# too much grass!!!!



## MFreund (May 2, 2008)

Here is the problem. Most of the time I can only get to the grass on the weekends. I have a 4310 with a 72" mid mount deck. In the spring and like after hurricane Ike we get a lot of rain and I get windrows. I then have to get out the lawn sweeper and get rid of the grass. I normally mow at 3 1/2 inches.

Question:
What blades work better than the stock Deere blades? 
Has anyone used the Deere mulching blades?
Has anyone used the replacements that are a disc with 4 blades?
Should I raise it up to 4 1/2 and cut twice?
Any other ideas?? 

I would appreciate useful comments. If you are going to tell me to buy a different mower please leave that post somewhere else. Thanks for the help!!!!


----------



## chrpmaster (May 5, 2004)

I have not used them but some people have said they got good results from Gator blades in thick/high grass though obviously YMMV. How much acreage do you mow? I am not going to suggest getting a different mower partially since you already warned us not to  and also because the 4310 is a nice tractor. 
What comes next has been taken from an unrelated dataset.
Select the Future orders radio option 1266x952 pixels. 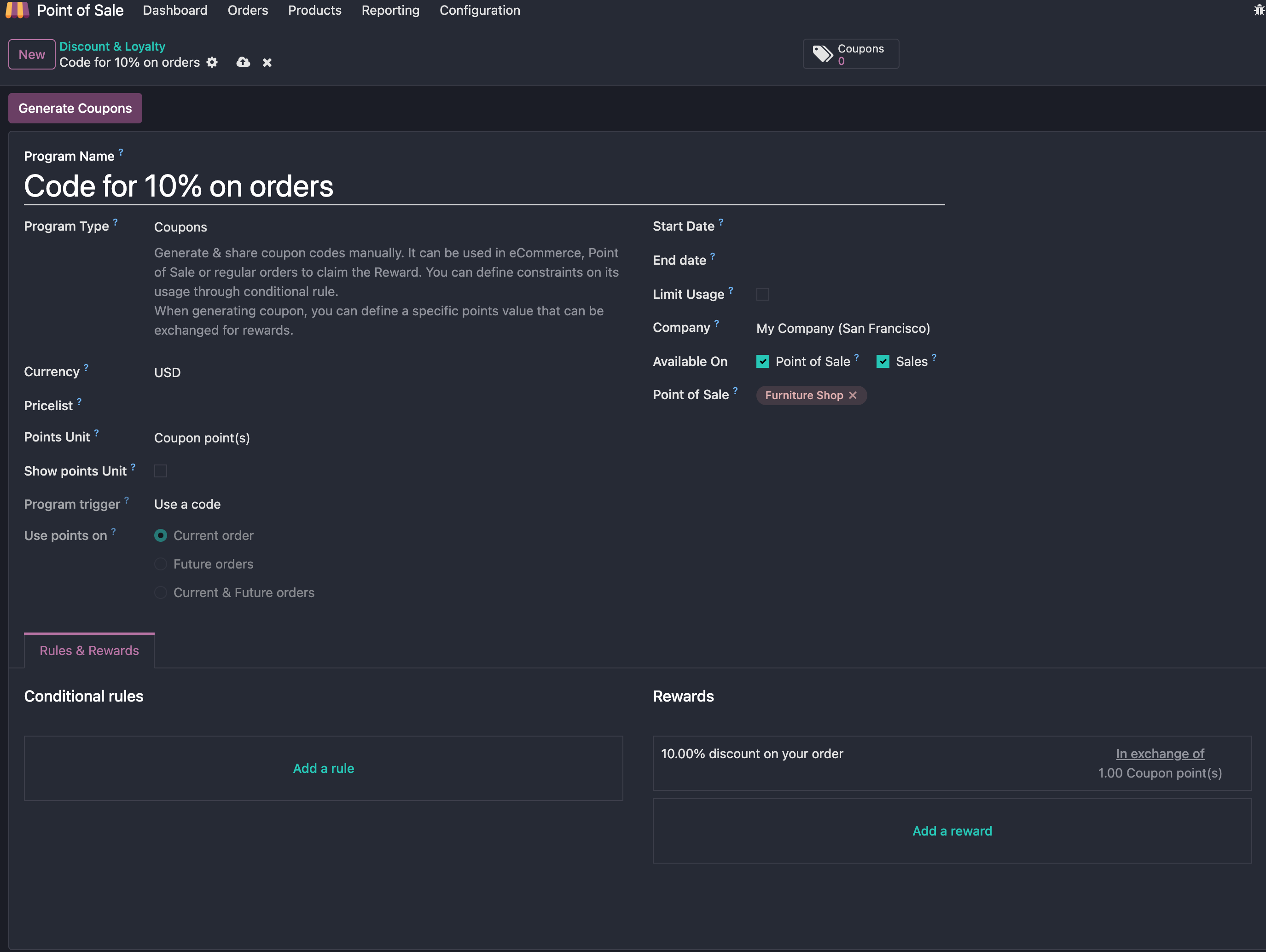(161, 564)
If you have a lot of ground to mow and sometimes need to cut it twice you could look at adding a pull behind mower like the Swisher brand to double your cutting width without straining your tractor. I have seen them for sale around here for under $1000 in good shape. Especially if you only need that a few times per year it might be a good "supplement" to you current tractor. According to the web site they come with gator blades. You could easily cut an 11 foot width with it even with the overlap. (See I didn't recommend getting a different mower I recommended getting another mower)

Here is their web page Swisher mower 

Andy


----------



## MFreund (May 2, 2008)

The problem is the grass is still wet in the morning b-4 work and I often have to work overtime at night. I have plenty of time on the weekends. I just don't have time during the week. 
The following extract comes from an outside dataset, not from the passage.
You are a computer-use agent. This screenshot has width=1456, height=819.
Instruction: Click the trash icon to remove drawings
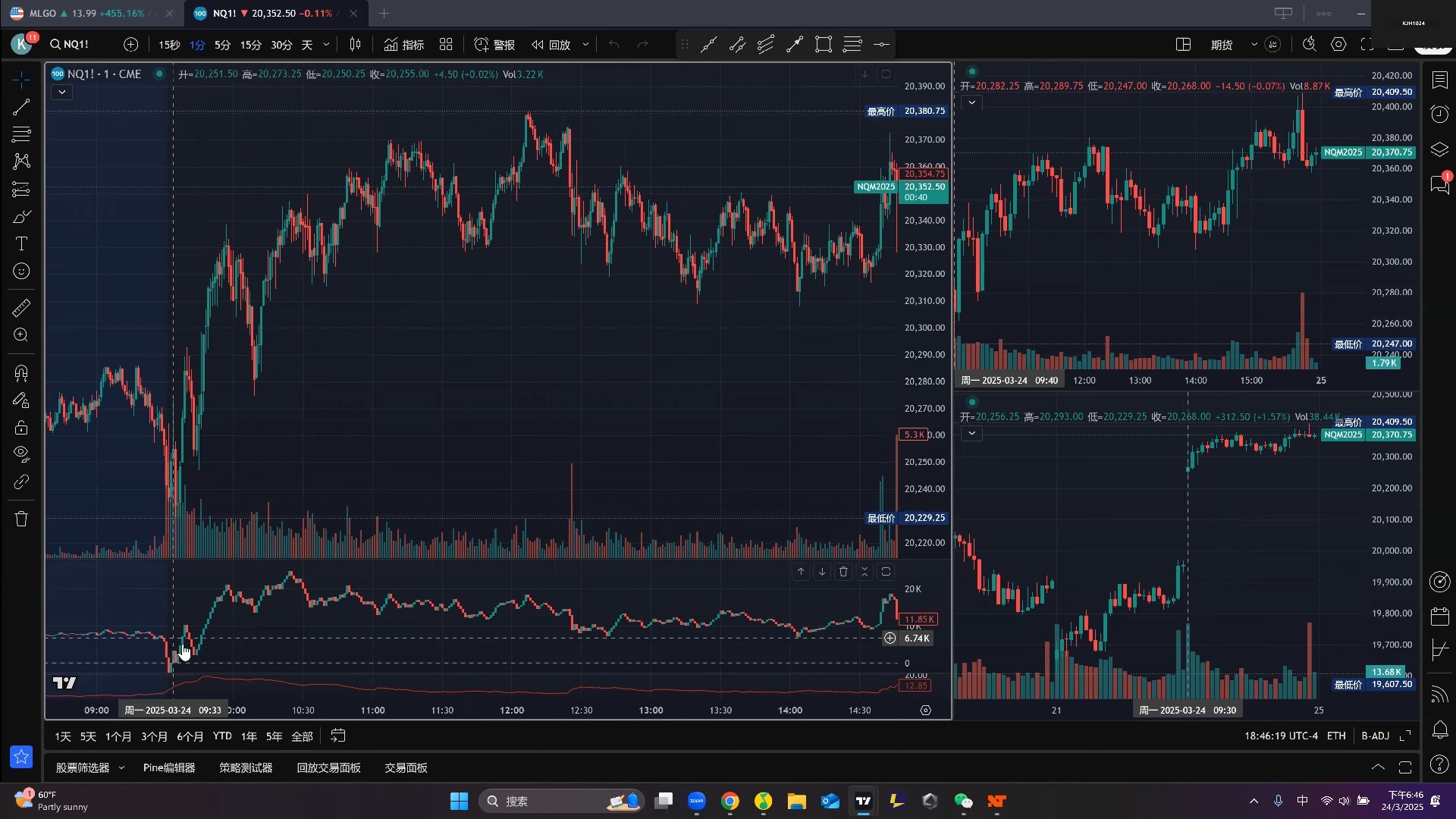click(x=21, y=519)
I mow about 3 acres. I clean the deck and sharpen the blades about 3 times a year and have the tractor rpm all the way up.(about 2650 on 4310) I was curious what blades or other things others used. I am VERY sure the CFO will not let me have more $ for more "toys" If I could I would like 84" RMM. Someone had a post with a picture of a Deere CUT with a cab and 84" frontier. Very Nice!!

Andy, I agree 110% with the last 2 lines of your post. People hated Reagan in his time but history has proven him right more often than not. I also like how you skillfully got around the instructions


----------



## Morgan (Oct 26, 2006)

Maybe its time to invest in one of these. Sorry but you know I work on a sod farm and, well we have to sweep monthly in order to keep the wind rows down its just part of grass cutting season. I really dont think changing your blades out is going to do anything.

http://www.trilo.com/trilo_uk/index.html


----------



## Live Oak (Dec 22, 2003)

I have a John Deere 4410 with the Deere 72" MMM. I have had pretty good luck with Gator Blades. They chop the clippings up a little better. I also bent a piece of coat hangar wire to hole the grass chute guard up which allows the clippings to be thrown much further and spread out evenly. NOTHING will help you if you are cutting wet grass. That just makes a huge mess. Sometimes if I cut really heavy tall grass I have to go back and run over it again with the mower to get some windrowing and spread out clumps but with the chute guard up, this stops most of that problem.


----------



## MFreund (May 2, 2008)

I was wondering mostly if changing blades would help/worth the $. The solution is cut more often!! 

I went even farther I took the chute off my deck. I thought I would end up getting covered by blowing grass but so far it has not been a problem.

I really like the trillo vac. That would be a VERY hard sell to CFO


----------



## dvknutson (Apr 12, 2010)

Teach your CFO to cut grass and tell nature take it's course


----------



## Live Oak (Dec 22, 2003)

MFreund said:


> I was wondering mostly if changing blades would help/worth the $. The solution is cut more often!!
> 
> I went even farther I took the chute off my deck. I thought I would end up getting covered by blowing grass but so far it has not been a problem.
> 
> I really like the trillo vac. That would be a VERY hard sell to CFO


I took the chute guard off of my deck as well. It made getting up close on the left side a LOT easier and it also allows the grass to be more evenly blown out a longer distance so it can dry out faster and not clump up.


----------



## Hoodoo Valley (Nov 14, 2006)

Any unemployed kids in the area?


----------



## MFreund (May 2, 2008)

Sorry for not posting the fix. Gator Blades. Worth every penny. I got mine off of eBay and were cheaper than local dealer. I took the chute off after the first mowing. Deere should save their money it is worthless. 

Gator Blades, Gator Blades, and I will say it again Gator Blades!!


----------



## Fordfarm (Dec 27, 2005)

Buy a Cow.....

Other then that, I use one of these:

Amazon.com: Agri-Fab 38-Inch Tow Lawn Sweeper #45-0331: Patio, Lawn & Garden

I use one and then use the lawn clippings for "haylage" that I feed to the cows over winter (don't do if you use chemicals on your lawn). If you don't have livestock - then compost it.


----------



## NewGuy (May 10, 2010)

music in a bott said:


> Any unemployed kids in the area?


YOu sound like my Dad. When I was 12 he forced my friends and I to start a lawn mowing business. He was an accountant in another life, and he handled the books. I think he still owes me! He would make us mow our lawn for accounting fees. Honestly that man taught me more about the world than I learned being an adult.


----------